I don't get your (W. Sepulcre) compaint re Harpers. First of all, I've never see a ad for any place in the mag. Look at the ad section the usually consists of some very wierd private ads(toenail fungus) my most recent copy, I found one (1) ad for an inn in N.C.

So re those mags being supported by the running dogs of capitalism, have you had a look at the New Yorker in the past 50 years? This would be a mag against which you launch your diatribe. But, for me, so what! The NY'er is one of the best mags in the country, and many of the articles are slanted against the rich and the system that put them there. But, where ya gonna find enough advertising to keep a quality mag going? Obviously, Harper's is just about completely supported by subscription money. // So, we have some mags with no "capitalist" support, such as The Nation, which is a terrific institution. Only problem is, it's always on the brink of financial disaster. Why not let the high-rollers support leftist and progressive views? Do you not have even a modicum of irony in your soul. // Re Lapham, yeah, it gets a little tedious, I admit; but you'd be hard put to find another magazine writer with his erudition and grasp of the big picture. I'll give him a break.

Peter Hubbard

Anonymous said...

Please excuse all the typos in my comment to the W. S. Guess I'm a bit tired....


Anonymous said...

O.K., I'm sorry. I just seem to let it go.

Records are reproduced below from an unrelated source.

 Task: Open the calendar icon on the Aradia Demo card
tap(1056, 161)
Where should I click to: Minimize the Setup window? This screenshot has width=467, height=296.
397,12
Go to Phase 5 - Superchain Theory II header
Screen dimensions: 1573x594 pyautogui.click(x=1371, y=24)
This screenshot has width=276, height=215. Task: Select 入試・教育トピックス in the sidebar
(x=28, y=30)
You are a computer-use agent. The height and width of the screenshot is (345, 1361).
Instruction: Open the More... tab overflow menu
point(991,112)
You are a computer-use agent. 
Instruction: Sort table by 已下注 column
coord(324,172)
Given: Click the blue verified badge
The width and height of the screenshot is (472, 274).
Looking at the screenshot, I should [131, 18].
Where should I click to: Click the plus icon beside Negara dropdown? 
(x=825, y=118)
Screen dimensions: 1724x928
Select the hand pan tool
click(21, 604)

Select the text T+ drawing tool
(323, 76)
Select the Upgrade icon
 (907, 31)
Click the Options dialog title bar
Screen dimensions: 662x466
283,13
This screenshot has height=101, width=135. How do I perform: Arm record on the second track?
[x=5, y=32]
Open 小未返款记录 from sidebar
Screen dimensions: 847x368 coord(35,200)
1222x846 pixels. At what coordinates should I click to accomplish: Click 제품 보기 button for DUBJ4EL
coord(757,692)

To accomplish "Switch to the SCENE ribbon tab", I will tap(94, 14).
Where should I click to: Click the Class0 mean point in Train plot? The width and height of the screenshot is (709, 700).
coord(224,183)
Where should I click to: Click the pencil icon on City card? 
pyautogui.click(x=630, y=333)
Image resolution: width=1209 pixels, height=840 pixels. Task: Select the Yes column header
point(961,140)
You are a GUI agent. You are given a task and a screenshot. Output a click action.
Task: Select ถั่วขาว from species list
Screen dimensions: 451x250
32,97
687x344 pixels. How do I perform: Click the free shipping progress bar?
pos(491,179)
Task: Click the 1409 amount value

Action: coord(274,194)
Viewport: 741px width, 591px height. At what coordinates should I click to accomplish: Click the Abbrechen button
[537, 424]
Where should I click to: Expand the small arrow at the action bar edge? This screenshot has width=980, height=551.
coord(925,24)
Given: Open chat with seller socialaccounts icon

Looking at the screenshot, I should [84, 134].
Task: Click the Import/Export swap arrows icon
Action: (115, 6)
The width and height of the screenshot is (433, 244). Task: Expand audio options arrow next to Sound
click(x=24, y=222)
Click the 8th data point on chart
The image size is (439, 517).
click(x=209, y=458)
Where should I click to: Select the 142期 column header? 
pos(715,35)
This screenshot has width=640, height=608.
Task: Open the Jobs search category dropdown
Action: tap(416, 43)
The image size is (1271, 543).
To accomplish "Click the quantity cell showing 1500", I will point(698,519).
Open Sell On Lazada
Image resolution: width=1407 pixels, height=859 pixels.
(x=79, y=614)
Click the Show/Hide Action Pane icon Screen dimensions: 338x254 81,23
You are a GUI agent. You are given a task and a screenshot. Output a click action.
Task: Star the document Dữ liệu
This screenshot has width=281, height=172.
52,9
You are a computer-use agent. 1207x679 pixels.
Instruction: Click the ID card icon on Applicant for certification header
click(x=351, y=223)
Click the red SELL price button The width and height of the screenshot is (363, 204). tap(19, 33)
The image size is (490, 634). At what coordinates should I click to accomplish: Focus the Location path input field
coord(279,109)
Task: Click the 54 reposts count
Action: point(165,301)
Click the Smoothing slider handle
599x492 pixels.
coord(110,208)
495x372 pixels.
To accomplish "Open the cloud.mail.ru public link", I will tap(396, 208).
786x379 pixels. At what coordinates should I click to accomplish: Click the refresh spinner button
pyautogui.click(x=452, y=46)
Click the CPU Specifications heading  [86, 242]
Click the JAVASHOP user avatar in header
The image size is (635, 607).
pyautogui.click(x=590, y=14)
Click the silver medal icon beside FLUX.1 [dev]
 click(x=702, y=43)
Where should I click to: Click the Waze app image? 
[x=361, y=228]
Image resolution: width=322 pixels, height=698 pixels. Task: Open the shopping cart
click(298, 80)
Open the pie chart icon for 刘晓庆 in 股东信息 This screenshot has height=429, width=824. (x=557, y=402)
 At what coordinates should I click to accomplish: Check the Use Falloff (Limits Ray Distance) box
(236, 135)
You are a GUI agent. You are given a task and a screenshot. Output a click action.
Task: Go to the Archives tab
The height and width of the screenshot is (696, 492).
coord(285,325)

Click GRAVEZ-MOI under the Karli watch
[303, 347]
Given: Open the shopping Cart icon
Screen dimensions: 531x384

Where does the W.S. get off presuming that the readers of Harper's sell stocks and SUV's to Lapham's readers? Does that proclamation imply that the WS is such a one. (And, boy oh boy, if you think stock brokers hang around with car salesman...well.

The Whited Sepulchre said...

Dear Anonymous,
Check out the "Harper's" category tag at the bottom of this post. Read some of the earlier ones.

What was so funny about those were the Ultra-Leftist, anti-capitalist diatribes from Lapham and others, juxtaposed (without a drop of irony) amongst ads for SUV's, mutual funds, etc.

The point of this post? After I blogged about it for 3-4 months, the Yuppie/stockbroker ads and the socialist/Power To The People content went away. These were replaced by "green" ads and garden variety anti-Bush pieties.
There's still a slight discord in the magazine between the advertising and the content, but it no longer makes my skin crawl.

Thanks for commenting.....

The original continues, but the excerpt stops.